- _Die Aufgabe_
Formatiere die folgenden Daten vollständig als nummerierte Liste, in der jede Zeile ein eigener Punkt ist und Leerzeilen entfallen.

- _Die Eingabe_
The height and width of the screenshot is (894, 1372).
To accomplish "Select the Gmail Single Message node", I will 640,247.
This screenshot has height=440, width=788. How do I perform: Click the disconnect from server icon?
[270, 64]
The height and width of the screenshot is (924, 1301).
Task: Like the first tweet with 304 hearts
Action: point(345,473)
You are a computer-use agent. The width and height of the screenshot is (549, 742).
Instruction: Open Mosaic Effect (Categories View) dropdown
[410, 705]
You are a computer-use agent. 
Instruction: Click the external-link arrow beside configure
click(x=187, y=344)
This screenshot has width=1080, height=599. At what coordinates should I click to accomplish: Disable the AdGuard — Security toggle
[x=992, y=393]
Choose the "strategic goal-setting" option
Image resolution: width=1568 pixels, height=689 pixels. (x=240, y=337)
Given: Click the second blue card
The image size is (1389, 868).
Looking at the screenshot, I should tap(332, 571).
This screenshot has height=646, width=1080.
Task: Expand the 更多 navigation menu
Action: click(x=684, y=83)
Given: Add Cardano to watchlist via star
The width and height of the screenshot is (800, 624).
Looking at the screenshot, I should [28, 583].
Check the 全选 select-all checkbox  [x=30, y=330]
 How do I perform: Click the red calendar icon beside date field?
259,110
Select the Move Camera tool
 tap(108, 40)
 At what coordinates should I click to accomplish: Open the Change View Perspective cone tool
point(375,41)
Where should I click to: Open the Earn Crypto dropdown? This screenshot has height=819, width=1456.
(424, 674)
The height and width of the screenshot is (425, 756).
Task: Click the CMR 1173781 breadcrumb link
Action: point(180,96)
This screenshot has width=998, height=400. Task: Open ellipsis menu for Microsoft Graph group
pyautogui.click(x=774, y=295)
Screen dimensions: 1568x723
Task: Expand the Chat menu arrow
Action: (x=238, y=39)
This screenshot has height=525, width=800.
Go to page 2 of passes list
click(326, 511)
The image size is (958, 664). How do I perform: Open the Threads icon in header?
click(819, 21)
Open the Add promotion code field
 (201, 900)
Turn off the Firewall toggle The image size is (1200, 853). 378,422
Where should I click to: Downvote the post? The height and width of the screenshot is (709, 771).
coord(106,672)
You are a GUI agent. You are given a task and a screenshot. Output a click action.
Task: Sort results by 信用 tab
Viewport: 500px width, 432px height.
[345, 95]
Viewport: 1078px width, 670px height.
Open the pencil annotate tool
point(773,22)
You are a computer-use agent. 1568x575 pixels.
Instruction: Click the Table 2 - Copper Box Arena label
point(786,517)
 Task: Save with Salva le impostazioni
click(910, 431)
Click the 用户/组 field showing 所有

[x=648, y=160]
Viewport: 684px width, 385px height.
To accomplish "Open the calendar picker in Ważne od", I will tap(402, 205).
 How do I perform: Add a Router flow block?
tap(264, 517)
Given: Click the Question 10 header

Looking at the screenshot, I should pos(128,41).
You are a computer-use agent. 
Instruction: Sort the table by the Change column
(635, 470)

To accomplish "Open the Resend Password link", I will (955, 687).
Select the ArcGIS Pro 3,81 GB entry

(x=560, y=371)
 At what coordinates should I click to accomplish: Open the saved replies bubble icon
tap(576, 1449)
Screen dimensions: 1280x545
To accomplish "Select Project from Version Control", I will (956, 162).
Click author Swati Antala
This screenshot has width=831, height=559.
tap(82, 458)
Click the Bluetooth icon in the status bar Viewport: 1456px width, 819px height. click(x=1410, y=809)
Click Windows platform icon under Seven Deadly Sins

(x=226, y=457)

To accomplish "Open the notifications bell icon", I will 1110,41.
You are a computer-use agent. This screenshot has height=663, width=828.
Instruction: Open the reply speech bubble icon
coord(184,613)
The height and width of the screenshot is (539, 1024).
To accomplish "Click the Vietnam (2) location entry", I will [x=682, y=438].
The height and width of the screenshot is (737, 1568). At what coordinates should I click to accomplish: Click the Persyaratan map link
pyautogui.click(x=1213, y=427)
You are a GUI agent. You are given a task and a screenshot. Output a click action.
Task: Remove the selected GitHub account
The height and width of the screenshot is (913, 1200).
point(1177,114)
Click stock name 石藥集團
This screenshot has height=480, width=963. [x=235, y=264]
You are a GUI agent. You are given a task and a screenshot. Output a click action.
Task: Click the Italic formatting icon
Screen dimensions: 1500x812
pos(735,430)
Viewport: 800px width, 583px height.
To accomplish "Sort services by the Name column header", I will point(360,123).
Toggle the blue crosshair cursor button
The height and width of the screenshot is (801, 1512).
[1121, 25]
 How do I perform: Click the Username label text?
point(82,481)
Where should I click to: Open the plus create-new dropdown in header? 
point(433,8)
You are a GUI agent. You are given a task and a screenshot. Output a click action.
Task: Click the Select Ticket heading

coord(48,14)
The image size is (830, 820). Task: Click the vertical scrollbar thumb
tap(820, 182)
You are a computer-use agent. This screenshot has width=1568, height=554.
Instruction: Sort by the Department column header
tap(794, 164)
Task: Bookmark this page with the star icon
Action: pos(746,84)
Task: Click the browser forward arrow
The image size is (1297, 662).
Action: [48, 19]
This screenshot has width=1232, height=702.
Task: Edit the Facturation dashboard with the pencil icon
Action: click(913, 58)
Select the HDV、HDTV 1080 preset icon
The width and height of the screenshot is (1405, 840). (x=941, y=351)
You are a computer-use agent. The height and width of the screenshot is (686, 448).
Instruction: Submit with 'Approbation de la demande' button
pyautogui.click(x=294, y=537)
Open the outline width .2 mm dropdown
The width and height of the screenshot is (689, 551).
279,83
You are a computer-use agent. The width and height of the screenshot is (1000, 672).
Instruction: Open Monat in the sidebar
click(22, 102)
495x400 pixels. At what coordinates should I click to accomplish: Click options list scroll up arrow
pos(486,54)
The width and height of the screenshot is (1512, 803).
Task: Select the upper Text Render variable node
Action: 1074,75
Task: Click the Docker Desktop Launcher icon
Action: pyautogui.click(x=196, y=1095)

- _Antwort zur Aufgabe_
1. The height and width of the screenshot is (894, 1372).
2. To accomplish "Select the Gmail Single Message node", I will 640,247.
3. This screenshot has height=440, width=788. How do I perform: Click the disconnect from server icon?
4. [270, 64]
5. The height and width of the screenshot is (924, 1301).
6. Task: Like the first tweet with 304 hearts
7. Action: point(345,473)
8. You are a computer-use agent. The width and height of the screenshot is (549, 742).
9. Instruction: Open Mosaic Effect (Categories View) dropdown
10. [410, 705]
11. You are a computer-use agent. 
12. Instruction: Click the external-link arrow beside configure
13. click(x=187, y=344)
14. This screenshot has width=1080, height=599. At what coordinates should I click to accomplish: Disable the AdGuard — Security toggle
15. [x=992, y=393]
16. Choose the "strategic goal-setting" option
17. Image resolution: width=1568 pixels, height=689 pixels. (x=240, y=337)
18. Given: Click the second blue card
19. The image size is (1389, 868).
20. Looking at the screenshot, I should tap(332, 571).
21. This screenshot has height=646, width=1080.
22. Task: Expand the 更多 navigation menu
23. Action: click(x=684, y=83)
24. Given: Add Cardano to watchlist via star
25. The width and height of the screenshot is (800, 624).
26. Looking at the screenshot, I should [28, 583].
27. Check the 全选 select-all checkbox  [x=30, y=330]
28.  How do I perform: Click the red calendar icon beside date field?
29. 259,110
30. Select the Move Camera tool
31.  tap(108, 40)
32.  At what coordinates should I click to accomplish: Open the Change View Perspective cone tool
33. point(375,41)
34. Where should I click to: Open the Earn Crypto dropdown? This screenshot has height=819, width=1456.
35. (424, 674)
36. The height and width of the screenshot is (425, 756).
37. Task: Click the CMR 1173781 breadcrumb link
38. Action: point(180,96)
39. This screenshot has width=998, height=400. Task: Open ellipsis menu for Microsoft Graph group
40. pyautogui.click(x=774, y=295)
41. Screen dimensions: 1568x723
42. Task: Expand the Chat menu arrow
43. Action: (x=238, y=39)
44. This screenshot has height=525, width=800.
45. Go to page 2 of passes list
46. click(326, 511)
47. The image size is (958, 664). How do I perform: Open the Threads icon in header?
48. click(819, 21)
49. Open the Add promotion code field
50.  (201, 900)
51. Turn off the Firewall toggle The image size is (1200, 853). 378,422
52. Where should I click to: Downvote the post? The height and width of the screenshot is (709, 771).
53. coord(106,672)
54. You are a GUI agent. You are given a task and a screenshot. Output a click action.
55. Task: Sort results by 信用 tab
56. Viewport: 500px width, 432px height.
57. [345, 95]
58. Viewport: 1078px width, 670px height.
59. Open the pencil annotate tool
60. point(773,22)
61. You are a computer-use agent. 1568x575 pixels.
62. Instruction: Click the Table 2 - Copper Box Arena label
63. point(786,517)
64.  Task: Save with Salva le impostazioni
65. click(910, 431)
66. Click the 用户/组 field showing 所有
67. [x=648, y=160]
68. Viewport: 684px width, 385px height.
69. To accomplish "Open the calendar picker in Ważne od", I will tap(402, 205).
70.  How do I perform: Add a Router flow block?
71. tap(264, 517)
72. Given: Click the Question 10 header
73. Looking at the screenshot, I should pos(128,41).
74. You are a computer-use agent. 
75. Instruction: Sort the table by the Change column
76. (635, 470)
77. To accomplish "Open the Resend Password link", I will (955, 687).
78. Select the ArcGIS Pro 3,81 GB entry
79. (x=560, y=371)
80.  At what coordinates should I click to accomplish: Open the saved replies bubble icon
81. tap(576, 1449)
82. Screen dimensions: 1280x545
83. To accomplish "Select Project from Version Control", I will (956, 162).
84. Click author Swati Antala
85. This screenshot has width=831, height=559.
86. tap(82, 458)
87. Click the Bluetooth icon in the status bar Viewport: 1456px width, 819px height. click(x=1410, y=809)
88. Click Windows platform icon under Seven Deadly Sins
89. (x=226, y=457)
90. To accomplish "Open the notifications bell icon", I will 1110,41.
91. You are a computer-use agent. This screenshot has height=663, width=828.
92. Instruction: Open the reply speech bubble icon
93. coord(184,613)
94. The height and width of the screenshot is (539, 1024).
95. To accomplish "Click the Vietnam (2) location entry", I will [x=682, y=438].
96. The height and width of the screenshot is (737, 1568). At what coordinates should I click to accomplish: Click the Persyaratan map link
97. pyautogui.click(x=1213, y=427)
98. You are a GUI agent. You are given a task and a screenshot. Output a click action.
99. Task: Remove the selected GitHub account
100. The height and width of the screenshot is (913, 1200).
101. point(1177,114)
102. Click stock name 石藥集團
103. This screenshot has height=480, width=963. [x=235, y=264]
104. You are a GUI agent. You are given a task and a screenshot. Output a click action.
105. Task: Click the Italic formatting icon
106. Screen dimensions: 1500x812
107. pos(735,430)
108. Viewport: 800px width, 583px height.
109. To accomplish "Sort services by the Name column header", I will point(360,123).
110. Toggle the blue crosshair cursor button
111. The height and width of the screenshot is (801, 1512).
112. [1121, 25]
113.  How do I perform: Click the Username label text?
114. point(82,481)
115. Where should I click to: Open the plus create-new dropdown in header? 
116. point(433,8)
117. You are a GUI agent. You are given a task and a screenshot. Output a click action.
118. Task: Click the Select Ticket heading
119. coord(48,14)
120. The image size is (830, 820). Task: Click the vertical scrollbar thumb
121. tap(820, 182)
122. You are a computer-use agent. This screenshot has width=1568, height=554.
123. Instruction: Sort by the Department column header
124. tap(794, 164)
125. Task: Bookmark this page with the star icon
126. Action: pos(746,84)
127. Task: Click the browser forward arrow
128. The image size is (1297, 662).
129. Action: [48, 19]
130. This screenshot has width=1232, height=702.
131. Task: Edit the Facturation dashboard with the pencil icon
132. Action: click(913, 58)
133. Select the HDV、HDTV 1080 preset icon
134. The width and height of the screenshot is (1405, 840). (x=941, y=351)
135. You are a computer-use agent. The height and width of the screenshot is (686, 448).
136. Instruction: Submit with 'Approbation de la demande' button
137. pyautogui.click(x=294, y=537)
138. Open the outline width .2 mm dropdown
139. The width and height of the screenshot is (689, 551).
140. 279,83
141. You are a computer-use agent. The width and height of the screenshot is (1000, 672).
142. Instruction: Open Monat in the sidebar
143. click(22, 102)
144. 495x400 pixels. At what coordinates should I click to accomplish: Click options list scroll up arrow
145. pos(486,54)
146. The width and height of the screenshot is (1512, 803).
147. Task: Select the upper Text Render variable node
148. Action: 1074,75
149. Task: Click the Docker Desktop Launcher icon
150. Action: pyautogui.click(x=196, y=1095)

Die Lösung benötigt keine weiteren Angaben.